**Data for the task**.
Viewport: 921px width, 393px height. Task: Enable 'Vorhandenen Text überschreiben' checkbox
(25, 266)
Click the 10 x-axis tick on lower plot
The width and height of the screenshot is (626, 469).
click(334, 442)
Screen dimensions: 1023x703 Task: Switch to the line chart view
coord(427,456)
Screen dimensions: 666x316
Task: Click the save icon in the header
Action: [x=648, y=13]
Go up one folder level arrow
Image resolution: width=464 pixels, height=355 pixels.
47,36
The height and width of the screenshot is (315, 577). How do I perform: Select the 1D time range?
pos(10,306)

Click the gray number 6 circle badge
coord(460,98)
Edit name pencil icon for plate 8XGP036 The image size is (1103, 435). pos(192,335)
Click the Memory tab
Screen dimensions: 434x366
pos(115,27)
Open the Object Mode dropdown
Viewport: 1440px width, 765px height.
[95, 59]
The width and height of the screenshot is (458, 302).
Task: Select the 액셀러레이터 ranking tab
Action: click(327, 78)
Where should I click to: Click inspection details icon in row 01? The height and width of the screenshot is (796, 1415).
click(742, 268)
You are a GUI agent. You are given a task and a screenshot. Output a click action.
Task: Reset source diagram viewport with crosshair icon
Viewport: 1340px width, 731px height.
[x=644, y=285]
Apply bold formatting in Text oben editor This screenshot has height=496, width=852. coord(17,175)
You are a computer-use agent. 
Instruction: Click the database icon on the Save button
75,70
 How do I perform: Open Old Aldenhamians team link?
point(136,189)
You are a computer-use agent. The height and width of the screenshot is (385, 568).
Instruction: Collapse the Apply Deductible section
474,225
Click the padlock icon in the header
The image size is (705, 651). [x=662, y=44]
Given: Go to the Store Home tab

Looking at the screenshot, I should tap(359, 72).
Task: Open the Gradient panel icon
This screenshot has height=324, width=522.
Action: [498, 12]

**Given exercise**. Arrange every line of the material above into a Markdown table with two columns, Row and Material line, giving each line its own sequential row number. Omit blank lines.

**Solved exercise**.
| Row | Material line |
|---|---|
| 1 | Viewport: 921px width, 393px height. Task: Enable 'Vorhandenen Text überschreiben' checkbox |
| 2 | (25, 266) |
| 3 | Click the 10 x-axis tick on lower plot |
| 4 | The width and height of the screenshot is (626, 469). |
| 5 | click(334, 442) |
| 6 | Screen dimensions: 1023x703 Task: Switch to the line chart view |
| 7 | coord(427,456) |
| 8 | Screen dimensions: 666x316 |
| 9 | Task: Click the save icon in the header |
| 10 | Action: [x=648, y=13] |
| 11 | Go up one folder level arrow |
| 12 | Image resolution: width=464 pixels, height=355 pixels. |
| 13 | 47,36 |
| 14 | The height and width of the screenshot is (315, 577). How do I perform: Select the 1D time range? |
| 15 | pos(10,306) |
| 16 | Click the gray number 6 circle badge |
| 17 | coord(460,98) |
| 18 | Edit name pencil icon for plate 8XGP036 The image size is (1103, 435). pos(192,335) |
| 19 | Click the Memory tab |
| 20 | Screen dimensions: 434x366 |
| 21 | pos(115,27) |
| 22 | Open the Object Mode dropdown |
| 23 | Viewport: 1440px width, 765px height. |
| 24 | [95, 59] |
| 25 | The width and height of the screenshot is (458, 302). |
| 26 | Task: Select the 액셀러레이터 ranking tab |
| 27 | Action: click(327, 78) |
| 28 | Where should I click to: Click inspection details icon in row 01? The height and width of the screenshot is (796, 1415). |
| 29 | click(742, 268) |
| 30 | You are a GUI agent. You are given a task and a screenshot. Output a click action. |
| 31 | Task: Reset source diagram viewport with crosshair icon |
| 32 | Viewport: 1340px width, 731px height. |
| 33 | [x=644, y=285] |
| 34 | Apply bold formatting in Text oben editor This screenshot has height=496, width=852. coord(17,175) |
| 35 | You are a computer-use agent.  |
| 36 | Instruction: Click the database icon on the Save button |
| 37 | 75,70 |
| 38 |  How do I perform: Open Old Aldenhamians team link? |
| 39 | point(136,189) |
| 40 | You are a computer-use agent. The height and width of the screenshot is (385, 568). |
| 41 | Instruction: Collapse the Apply Deductible section |
| 42 | 474,225 |
| 43 | Click the padlock icon in the header |
| 44 | The image size is (705, 651). [x=662, y=44] |
| 45 | Given: Go to the Store Home tab |
| 46 | Looking at the screenshot, I should tap(359, 72). |
| 47 | Task: Open the Gradient panel icon |
| 48 | This screenshot has height=324, width=522. |
| 49 | Action: [498, 12] |